I am still not clear about what you mean by a block. Is it simply a replicate of the entire design? If so, then an interaction effect really means that there is a lurking variable or hidden factor at work, not just a random effect (replicate variance). How do I get another block or make another block in your situation? I assume that by "spatial heterogeneity" you are referring to differences among reefs. But isn't that just your random error (sampling error)? If so, then you should not model it as a fixed effect (interaction).
After we sort out some of these details, we can discuss the plots.
Thanks for the reply Mark.
The more we talk about it, the more I'm thinking a Poisson with an overdispersion parameter would be the appropriate model. I would not consider my response to be a Bernoulli trial. I'm not concerned with success/failure (i.e., eggs/no eggs) but with the number of eggs in each treatment. How would I go about adding a overdispersion parameter to a Poisson model in JMP? I don't see an option in the Generalized Regression Personality. Would it be somewhere in the Generalized Linear Model personality?
Thanks for the clarification on area of opportunity. The area of opportunity is consistent throughout the study. Reefs are all the same size with the same number of nests. All of the nests are the same size as well.
My experimental design incorporated blocks to deal with spatial heterogeneity in the environment. Blocks were set up during the field manipulation portion of the study; they aren't something that I can add at this point (although I can remove them from my analyses of course). One block contains a single replicate of each treatment. I have 10 different treatments (i.e., sex ratios); each reef has a single treatment/sex ratio. Each block has 10 reefs (i.e. 10 treatments). I have 2 blocks and 20 reefs total. If you look at the plots you can see that at each different sex ratio there is a reef from block 1 and a reef from block 2.

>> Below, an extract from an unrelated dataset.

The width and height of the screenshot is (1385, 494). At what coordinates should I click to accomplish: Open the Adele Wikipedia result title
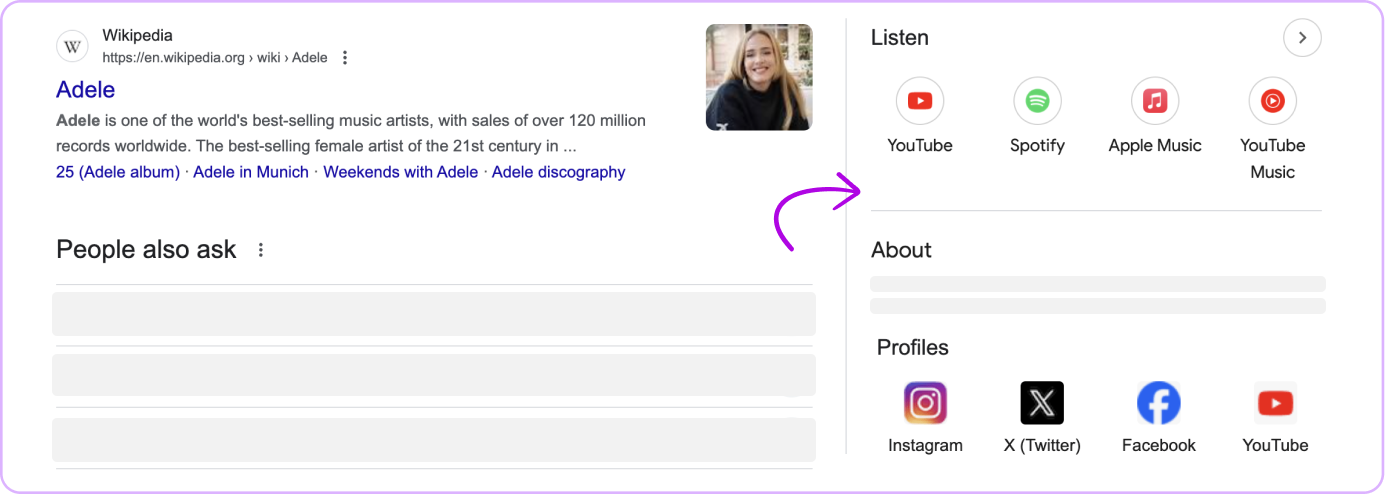(85, 90)
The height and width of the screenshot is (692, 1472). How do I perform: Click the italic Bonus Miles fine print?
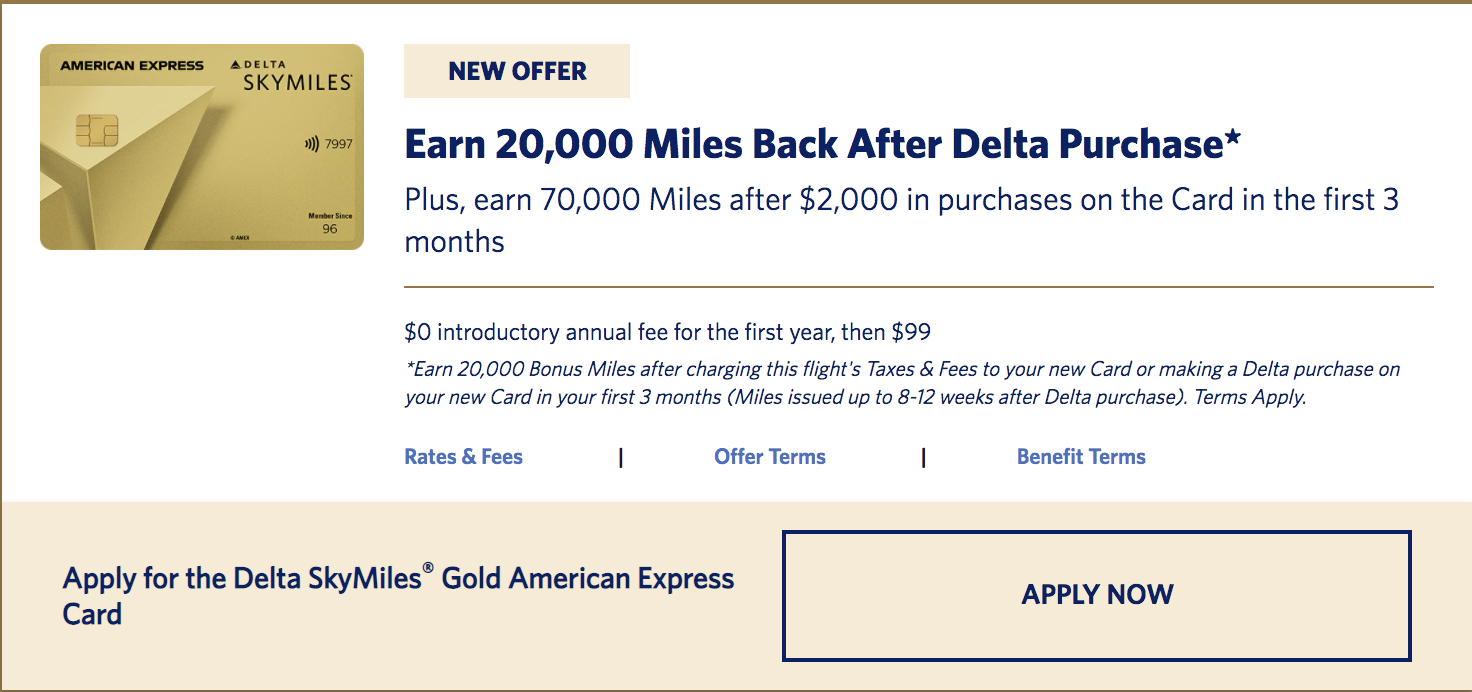tap(902, 383)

You're right that a significant interaction between my main predictor and my blocks means that there is some lurking variable at work...and we don't necessarily know what it is. I'd argue that field manipulations in marine ecology are notoriously noisy. Blocking is one way that we try to minimize that noise.
Hope that starts to clear things up. Thanks a bunch. Appreciate it.
I will study your explanation of blocks later. For now, I will just answer the question about the fitting personality.
I can't find an over-dispersion option in Generalized Regression either, but I was in a hurry. It is available in the Generalized Linear Models personality:
Note the selections in the upper left corner of the dialog box.
The results of running the model include information about the need for over-dispersion (test) and the estimate of the parameter:
The Pearson Chi square in the Goodness of Fit report is the test and the parameter estimate is to the far right.